■ **PROBLEM DETAILS**: Reproduce verbatim the part of the rows that opens with the line containing "Start a Live Video on your post" and closes with the line containing "coord(526,82)", including both of those lines.

[Element and text position data]

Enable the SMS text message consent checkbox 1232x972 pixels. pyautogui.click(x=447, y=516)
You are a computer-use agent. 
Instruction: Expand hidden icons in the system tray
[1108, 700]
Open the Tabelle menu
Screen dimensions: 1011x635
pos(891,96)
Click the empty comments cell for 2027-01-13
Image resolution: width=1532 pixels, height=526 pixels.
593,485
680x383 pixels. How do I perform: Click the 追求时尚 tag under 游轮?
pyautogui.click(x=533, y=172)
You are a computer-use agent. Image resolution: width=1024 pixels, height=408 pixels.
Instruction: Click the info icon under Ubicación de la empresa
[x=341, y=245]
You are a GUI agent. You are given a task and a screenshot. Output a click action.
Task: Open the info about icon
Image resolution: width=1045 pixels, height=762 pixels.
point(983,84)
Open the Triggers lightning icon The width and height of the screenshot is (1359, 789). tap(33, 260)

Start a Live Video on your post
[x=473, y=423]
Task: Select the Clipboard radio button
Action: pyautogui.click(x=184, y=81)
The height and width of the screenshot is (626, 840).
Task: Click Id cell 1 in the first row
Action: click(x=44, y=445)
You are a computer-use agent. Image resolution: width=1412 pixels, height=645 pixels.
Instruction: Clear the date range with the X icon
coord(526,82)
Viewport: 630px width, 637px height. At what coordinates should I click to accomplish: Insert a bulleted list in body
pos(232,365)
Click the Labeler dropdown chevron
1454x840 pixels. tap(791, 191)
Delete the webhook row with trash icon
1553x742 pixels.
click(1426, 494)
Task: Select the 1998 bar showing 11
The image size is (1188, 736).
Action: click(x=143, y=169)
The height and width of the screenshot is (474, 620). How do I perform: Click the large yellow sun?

■ **EXERCISE OUTPUT**:
Start a Live Video on your post
[x=473, y=423]
Task: Select the Clipboard radio button
Action: pyautogui.click(x=184, y=81)
The height and width of the screenshot is (626, 840).
Task: Click Id cell 1 in the first row
Action: click(x=44, y=445)
You are a computer-use agent. Image resolution: width=1412 pixels, height=645 pixels.
Instruction: Clear the date range with the X icon
coord(526,82)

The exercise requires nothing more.